As I said, I am not seeking handouts. I am just looking for you to help facilitate the economic stimulus to realise the unique assets that we have to offer in this great part of the world. We are the only airport in northern Australia that handles wide-body aircraft. Next week we will have an international trading forum bringing buyers from India and China to meet with local producers, airlines and cargo-handling agents to try and facilitate the export of goods—specifically agriculture and aquaculture goods—from this part of the world. It is going to take some time, but we have taken the lead in developing this. One wide-body aircraft can support 40 tonnes of cargo, whereas a narrow-body aircraft can only support one tonne of cargo. If we are fortunate and Aquis comes off—and it is the best project that will ever happen, probably, to Australia and certainly to this part of the world—we potentially have the skill to have the more significant cargo belly-hold capability in Australia, and we have to fully utilise that.
Water and electricity are key to enable us to cost-effectively grow this environment. The cost of water and electricity is excessive. It does not put us in a good competitive arena. I look on these as investments for the future. This is not about us competing with southern Australia. It is about wasting less energy in transporting long distances to resources that are available to serve areas closer to those power stations such that they can continue to grow as well. So we are not looking for any favours. We are just looking for a fair shot at the great opportunities that are out there. Thank you for your time this morning.
CHAIR: Thank you very much indeed for each of your overviews. I will now seek questions from members. Who would like to fire off the first question?
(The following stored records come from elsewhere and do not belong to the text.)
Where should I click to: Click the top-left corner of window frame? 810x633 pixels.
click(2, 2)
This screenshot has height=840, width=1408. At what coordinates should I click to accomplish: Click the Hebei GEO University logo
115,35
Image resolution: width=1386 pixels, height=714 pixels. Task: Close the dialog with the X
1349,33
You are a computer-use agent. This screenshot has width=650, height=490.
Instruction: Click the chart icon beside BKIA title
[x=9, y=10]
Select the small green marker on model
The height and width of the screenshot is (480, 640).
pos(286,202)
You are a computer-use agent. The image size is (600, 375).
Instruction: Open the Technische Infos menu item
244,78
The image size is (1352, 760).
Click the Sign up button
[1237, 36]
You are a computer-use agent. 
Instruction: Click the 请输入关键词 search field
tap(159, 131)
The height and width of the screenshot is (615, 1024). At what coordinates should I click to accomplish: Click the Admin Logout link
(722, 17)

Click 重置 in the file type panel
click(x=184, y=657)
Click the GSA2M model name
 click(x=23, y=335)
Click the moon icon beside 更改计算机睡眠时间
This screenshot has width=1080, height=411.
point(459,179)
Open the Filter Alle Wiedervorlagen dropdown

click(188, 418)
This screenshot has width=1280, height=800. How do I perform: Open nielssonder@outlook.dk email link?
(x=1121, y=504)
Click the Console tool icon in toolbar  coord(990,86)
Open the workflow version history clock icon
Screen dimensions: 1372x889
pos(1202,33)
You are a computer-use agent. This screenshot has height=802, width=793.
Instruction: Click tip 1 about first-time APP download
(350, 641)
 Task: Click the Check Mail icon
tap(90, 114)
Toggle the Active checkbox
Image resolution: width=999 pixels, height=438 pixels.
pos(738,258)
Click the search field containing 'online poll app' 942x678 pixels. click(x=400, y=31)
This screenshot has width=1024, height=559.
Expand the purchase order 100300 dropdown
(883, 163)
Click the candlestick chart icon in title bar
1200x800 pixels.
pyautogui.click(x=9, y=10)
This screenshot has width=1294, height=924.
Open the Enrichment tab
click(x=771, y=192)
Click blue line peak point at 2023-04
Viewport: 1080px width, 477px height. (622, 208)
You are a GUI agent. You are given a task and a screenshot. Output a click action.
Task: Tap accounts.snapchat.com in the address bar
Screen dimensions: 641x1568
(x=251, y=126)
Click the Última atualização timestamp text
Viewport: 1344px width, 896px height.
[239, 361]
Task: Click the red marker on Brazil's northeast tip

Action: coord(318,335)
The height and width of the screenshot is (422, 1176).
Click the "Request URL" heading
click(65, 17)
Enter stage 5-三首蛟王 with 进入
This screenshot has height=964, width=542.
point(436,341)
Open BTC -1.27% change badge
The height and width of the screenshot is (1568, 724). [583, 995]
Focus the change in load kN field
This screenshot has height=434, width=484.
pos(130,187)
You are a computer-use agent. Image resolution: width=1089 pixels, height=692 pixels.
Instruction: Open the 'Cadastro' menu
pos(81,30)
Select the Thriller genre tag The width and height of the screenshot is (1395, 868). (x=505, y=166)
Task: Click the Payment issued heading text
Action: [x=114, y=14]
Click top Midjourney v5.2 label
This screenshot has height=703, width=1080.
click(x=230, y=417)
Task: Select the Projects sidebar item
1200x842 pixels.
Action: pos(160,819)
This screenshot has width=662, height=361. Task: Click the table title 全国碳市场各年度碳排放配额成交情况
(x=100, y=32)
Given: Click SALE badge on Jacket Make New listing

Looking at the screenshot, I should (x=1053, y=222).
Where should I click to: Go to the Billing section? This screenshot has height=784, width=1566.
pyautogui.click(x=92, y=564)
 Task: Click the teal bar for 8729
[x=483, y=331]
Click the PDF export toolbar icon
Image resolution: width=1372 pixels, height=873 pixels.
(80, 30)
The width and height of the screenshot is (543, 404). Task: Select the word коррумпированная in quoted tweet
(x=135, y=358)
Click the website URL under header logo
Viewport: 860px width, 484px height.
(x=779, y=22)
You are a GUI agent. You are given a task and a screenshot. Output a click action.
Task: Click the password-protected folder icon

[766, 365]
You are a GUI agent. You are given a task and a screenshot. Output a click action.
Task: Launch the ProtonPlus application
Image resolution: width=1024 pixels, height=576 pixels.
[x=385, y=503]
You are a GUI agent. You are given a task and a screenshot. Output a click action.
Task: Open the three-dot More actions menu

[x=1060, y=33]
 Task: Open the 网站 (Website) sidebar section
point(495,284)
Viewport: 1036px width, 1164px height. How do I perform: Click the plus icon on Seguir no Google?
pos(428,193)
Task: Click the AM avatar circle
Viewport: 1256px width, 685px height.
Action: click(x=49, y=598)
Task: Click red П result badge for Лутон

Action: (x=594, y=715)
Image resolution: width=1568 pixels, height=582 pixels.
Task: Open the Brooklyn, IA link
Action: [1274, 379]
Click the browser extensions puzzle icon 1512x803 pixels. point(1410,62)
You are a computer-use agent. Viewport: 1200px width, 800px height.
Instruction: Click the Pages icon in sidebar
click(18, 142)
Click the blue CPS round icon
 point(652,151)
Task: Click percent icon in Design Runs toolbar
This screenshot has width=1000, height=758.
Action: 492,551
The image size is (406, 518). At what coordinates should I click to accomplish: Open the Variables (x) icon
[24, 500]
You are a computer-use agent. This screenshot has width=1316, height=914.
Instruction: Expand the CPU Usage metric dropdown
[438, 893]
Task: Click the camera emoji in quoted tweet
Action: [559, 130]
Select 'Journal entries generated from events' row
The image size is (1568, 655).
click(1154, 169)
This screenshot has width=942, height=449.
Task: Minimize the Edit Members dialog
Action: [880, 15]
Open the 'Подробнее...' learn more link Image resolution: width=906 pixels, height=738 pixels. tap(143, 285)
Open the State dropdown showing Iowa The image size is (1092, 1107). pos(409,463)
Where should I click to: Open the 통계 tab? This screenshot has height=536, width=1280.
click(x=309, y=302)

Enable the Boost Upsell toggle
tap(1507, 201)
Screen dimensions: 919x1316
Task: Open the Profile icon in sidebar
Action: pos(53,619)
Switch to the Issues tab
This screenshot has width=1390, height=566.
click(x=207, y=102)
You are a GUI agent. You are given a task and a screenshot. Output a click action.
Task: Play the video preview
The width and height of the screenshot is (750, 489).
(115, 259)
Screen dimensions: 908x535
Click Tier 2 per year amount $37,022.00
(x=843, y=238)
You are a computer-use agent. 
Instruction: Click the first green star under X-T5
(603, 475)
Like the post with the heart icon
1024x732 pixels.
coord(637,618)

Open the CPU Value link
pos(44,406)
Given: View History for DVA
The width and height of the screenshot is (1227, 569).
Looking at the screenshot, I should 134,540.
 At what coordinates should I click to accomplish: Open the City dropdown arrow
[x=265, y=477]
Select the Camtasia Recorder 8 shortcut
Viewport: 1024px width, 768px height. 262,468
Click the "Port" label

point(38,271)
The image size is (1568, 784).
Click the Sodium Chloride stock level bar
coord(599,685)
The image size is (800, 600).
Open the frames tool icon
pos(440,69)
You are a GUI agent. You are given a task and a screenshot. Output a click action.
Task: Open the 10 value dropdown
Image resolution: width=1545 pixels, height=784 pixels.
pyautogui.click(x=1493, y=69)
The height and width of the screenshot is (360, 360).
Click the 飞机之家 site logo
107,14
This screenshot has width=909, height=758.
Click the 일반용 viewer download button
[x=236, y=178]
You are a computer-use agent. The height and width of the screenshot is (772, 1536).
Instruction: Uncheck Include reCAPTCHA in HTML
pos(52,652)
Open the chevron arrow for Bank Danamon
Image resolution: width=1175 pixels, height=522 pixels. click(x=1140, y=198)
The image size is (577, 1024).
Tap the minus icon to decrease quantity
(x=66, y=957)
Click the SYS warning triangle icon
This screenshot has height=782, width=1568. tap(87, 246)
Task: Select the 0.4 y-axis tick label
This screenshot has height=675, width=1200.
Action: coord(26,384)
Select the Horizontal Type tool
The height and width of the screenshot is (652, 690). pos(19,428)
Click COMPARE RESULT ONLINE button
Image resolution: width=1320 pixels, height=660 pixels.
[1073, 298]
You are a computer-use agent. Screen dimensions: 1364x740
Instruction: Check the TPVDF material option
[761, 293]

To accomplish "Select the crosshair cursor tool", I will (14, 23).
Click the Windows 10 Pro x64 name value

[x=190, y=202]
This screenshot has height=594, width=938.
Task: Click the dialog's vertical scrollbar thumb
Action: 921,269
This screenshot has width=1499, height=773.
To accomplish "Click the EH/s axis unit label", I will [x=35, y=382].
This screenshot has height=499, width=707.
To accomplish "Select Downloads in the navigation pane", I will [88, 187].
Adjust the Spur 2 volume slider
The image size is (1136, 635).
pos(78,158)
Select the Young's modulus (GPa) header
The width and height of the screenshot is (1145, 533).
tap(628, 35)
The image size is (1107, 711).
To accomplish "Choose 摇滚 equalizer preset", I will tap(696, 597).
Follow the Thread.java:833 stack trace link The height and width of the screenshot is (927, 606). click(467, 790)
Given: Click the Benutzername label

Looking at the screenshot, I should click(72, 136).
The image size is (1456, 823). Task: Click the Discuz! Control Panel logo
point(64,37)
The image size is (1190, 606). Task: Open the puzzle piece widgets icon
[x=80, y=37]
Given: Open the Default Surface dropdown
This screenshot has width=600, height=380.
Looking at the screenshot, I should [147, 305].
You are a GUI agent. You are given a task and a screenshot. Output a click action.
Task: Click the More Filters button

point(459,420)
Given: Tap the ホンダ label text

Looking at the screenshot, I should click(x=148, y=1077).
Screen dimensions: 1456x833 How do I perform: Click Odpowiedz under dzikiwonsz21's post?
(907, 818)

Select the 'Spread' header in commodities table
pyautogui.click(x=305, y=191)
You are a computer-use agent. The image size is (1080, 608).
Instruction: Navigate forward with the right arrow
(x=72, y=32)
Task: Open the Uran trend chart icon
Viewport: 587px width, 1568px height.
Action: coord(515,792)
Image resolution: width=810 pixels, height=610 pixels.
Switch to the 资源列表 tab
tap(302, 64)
Senator IAN MACDONALD: Thanks very much, gentlemen. It was a very professional presentation. Thanks for your written submissions, too, which were also great. As you all know, some of the questions I ask I know the answers to, but I put them anyway. I particularly like—and I had not heard of these before—having the chills based here, which is a good idea. The one-day regulation approach to northern Australia also sounds like a good one. Can I go to Nullinga. That has been around for a long time. Two difficulties with Nullinga have always been raised. First is the cost-benefit—it costs more than it is worth. Secondly, and I am conscious of this, there are environmental oppositions to the damming of the Walsh River. How do you address those two?
Councillor Manning : I think it would be fair to say that there will be environmental issues with respect to the building of any dam. No dam would be built—
Senator IAN MACDONALD: Or building anything.
Councillor Manning : Or anything, for that matter. Even shifting flying foxes out of your ceiling. Nullinga dam has been in the frame since the 1950s. It and Tinaroo Falls were shortlisted, and it was Tinaroo Falls that got the nod based upon, I think, the fact that the catchment would fill the dam quicker—it was more reliable in that respect. From recollection, about 40,000 hectares of land in the Mareeba-Dembulah irrigation area is available for cropping but dependent upon additional water. There is also the issue that Cairns is moving to a point where the gap between capacity and consumption is starting to narrow, and we are moving into a red zone for that. The option for us is to look at other sources, which involves the Mulgrave River Aquifer and the Baron River. But if we take out of the Baron River then there is a need to top up the Tinaroo Falls area, for their agricultural area. There is the ability to trade the two off a bit. The fact of the matter is that there is pent-up demand and growing demand from the city.
Senator IAN MACDONALD: But, Mr Mayor, someone has to pay for it. Are the Cairns ratepayers prepared to pay for a fair share—perhaps not all—of any of the alternatives you have mentioned and does Nullinga come out from the Cairns ratepayers' point of view as the best option?
Councillor Manning : The Nullinga dam is far too big a project for any council. We have already built one dam—the Copperlode Falls Dam—and we would be one of the few local authorities in Australia that own a dam.
Senator IAN MACDONALD: I am not saying you would build it—somebody else might build it—but can you make it profitable for whoever else does build it, be it the council or anyone else?
Councillor Manning : The financial feasibility has to be looked at. There has been preliminary work done. As late as 2008 SunWater did a report for the state government. I think that did cover some aspects of financial feasibility.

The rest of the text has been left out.